Hey, Xmas have been an gorn. Hope yours was a happy one, and while we are about it, a very happy and peaceful 2011 to you an yours, my ducks.
We had our Jack to dinner on Christmas Eve, went over to Amy and Dave’s for dinner on Christmas day, and had Marion, Jane, Graham and Katy over for drinks an stuff on Boxing Day. Oh the lovely yuletide mulled wine warmth of it all.
My Christmas poetry gig with the Congleton Choral Society was cancelled ‘due to bad weather’. Ironically, they forgot to let me know and I found out when I arrived smoothly and on time at the venue for the afternoon rehearsal. Wha? Bad weather? But, I’ve got here all right. How do you explain that then? They graciously gave me my fee, but missing the gig gave me a, ‘Now where have I put that drink I was half-way through?’ feeling that I couldn’t shake off for days.
On Christmas Day we had our jolly seasonal telephone call from Cyril Lawton, The mighty bearded one of the golden days of the Bridge Street Arts Centre.
Cyril and I have a chequered history – we had a fight soon after we first met. My fault really. Cyril is a sly mover and after a sophisticated ‘play dead’ ploy by him, I came a rapid second best (I’m crap at the noble art anyway) and had to have a gash over my left eye stitched up at Hartshill A&E.
That Friday night at the A&E unit was a vision of hell: lads by the score with broken limbs, slashed faces, some with axes and bottles sticking out of their heads, and all with Madam Alcohol to thank for it. My newly-humbled self included. Ah, the sad sad wreckage of that woman's followers.

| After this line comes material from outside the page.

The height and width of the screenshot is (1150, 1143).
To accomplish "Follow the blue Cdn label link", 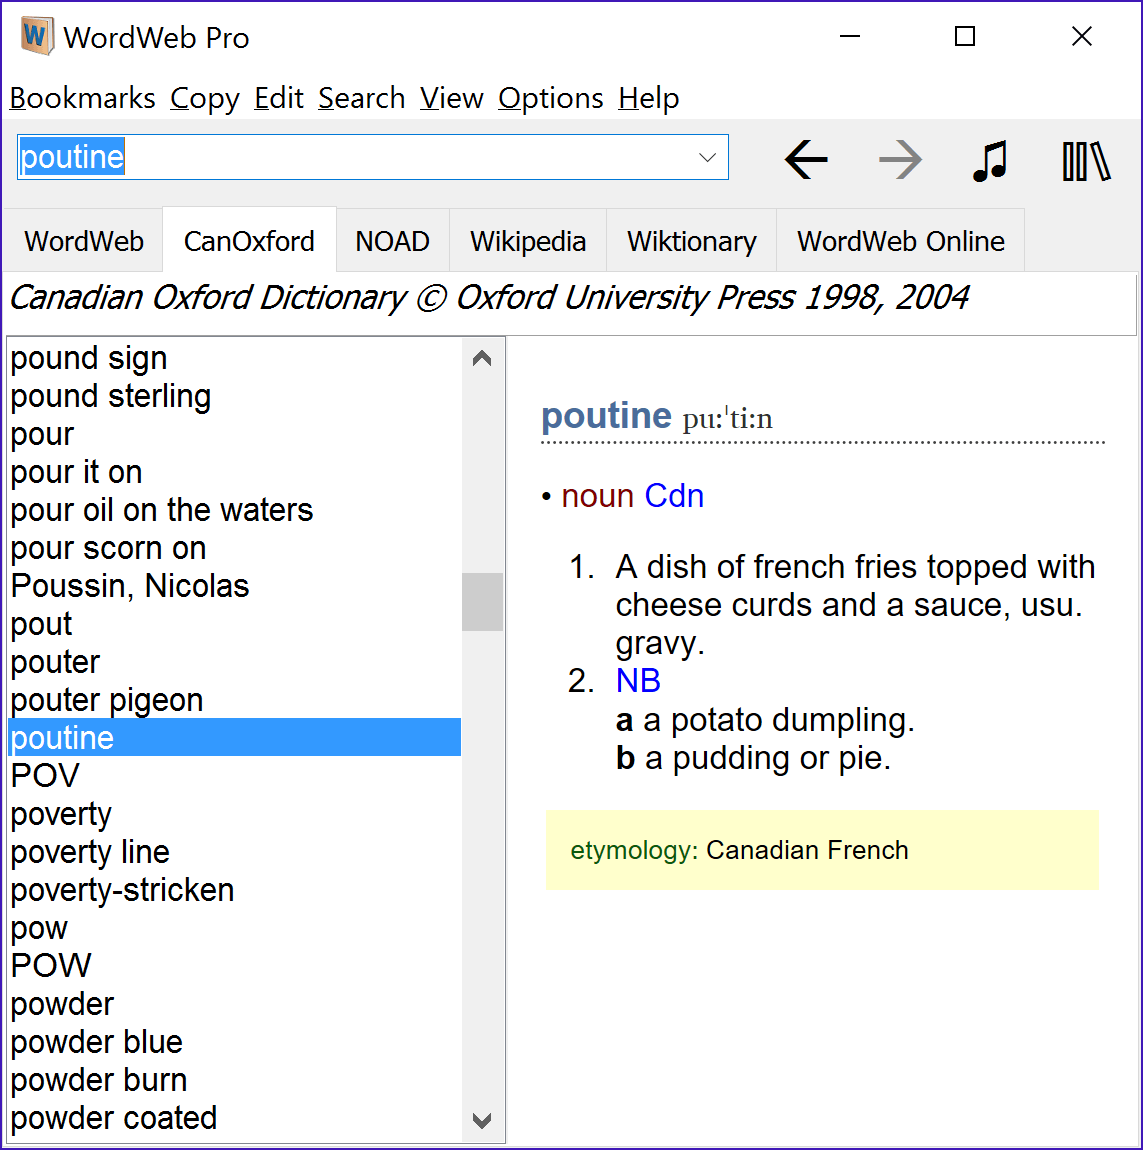I will pos(674,496).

The nurse reckoned I was at least the 500th person that night to have sustained their injuries ‘falling down the stairs’.
As I say, I’m useless at fighting, to which my blacked eyes, split lips and six stitches clearly bore testimony. But, strangely, those injuries gained me something of a reputation for being a hard nut. Huh? Thankfully this reputation was short-lived for I’d be completely unable to live up to it.
Since those misguided drunken fisticuffs, and in the course of hundreds of gigs, Cyril and my family became firm friends. It was great to hear from him on Christmas Day. Cyril asked me if I had seen Robbie Williams on TV recently when the ol’ Stokie songbird mentioned Bridge Street?
Robbie reckoned, in his teens, Bridge Street was a source of top and inspirational music for him. This cleared up a small mystery for me: Lynda was chatting to Robbie in the Mill Hill Tavern one night and Heymaker came up in the conversation. ‘I used to go and see you at Bridge Street,‘ Robbie told her.
‘Gerroff,’ Lynda said. ‘You’d have only been about 14!’
‘Yeah, that’s right,’ said Robert cheerfully.
There seemed to be a ring of truth about it: he knew exactly what the Heymaker line-up was and the sort of stuff we played then, but it was hard to credit that he was down Bridge Street at such a young age. I suspected a wind-up. In Robbie's parlance: you're joking me.
‘He was a good kid,’ Cyril told me. ‘I used to let him sit in a corner and watch the bands. Heymaker was number one band there and he saw you a lot.’
We didn’t become mates with Robbie until the early days of Take That. Our Amy was in their target age group and was totally captivated by them as were her mates.
In the dim and smoky past, I had worked in bands on the same bill as Robbie’s comedian dad, Pete (aka Pete Conway), in various working mens clubs and later had been hired by him to play gigs for his staff when he was at the Valiant’s Social Club.
Lynda’s memories of Pete are of when he was in the same short-hand and typing class as her, both studying for their future careers – Lynda’s as a secretary and Pete’s as a policeman. Yes, a policeman. Lynda said Pete cracked jokes the whole time and had them all falling about laughing. He never did wear the blue helmet. That is to say, he never became a policeman.
We did the pub quiz at the Tavern with Robbie one night. There were a dozen or so teams and we came second – second from last, that is. Rob knew more about 60s music than I did and I was there at the time. Then, again, that’s what they say about the 60s, ain’t it?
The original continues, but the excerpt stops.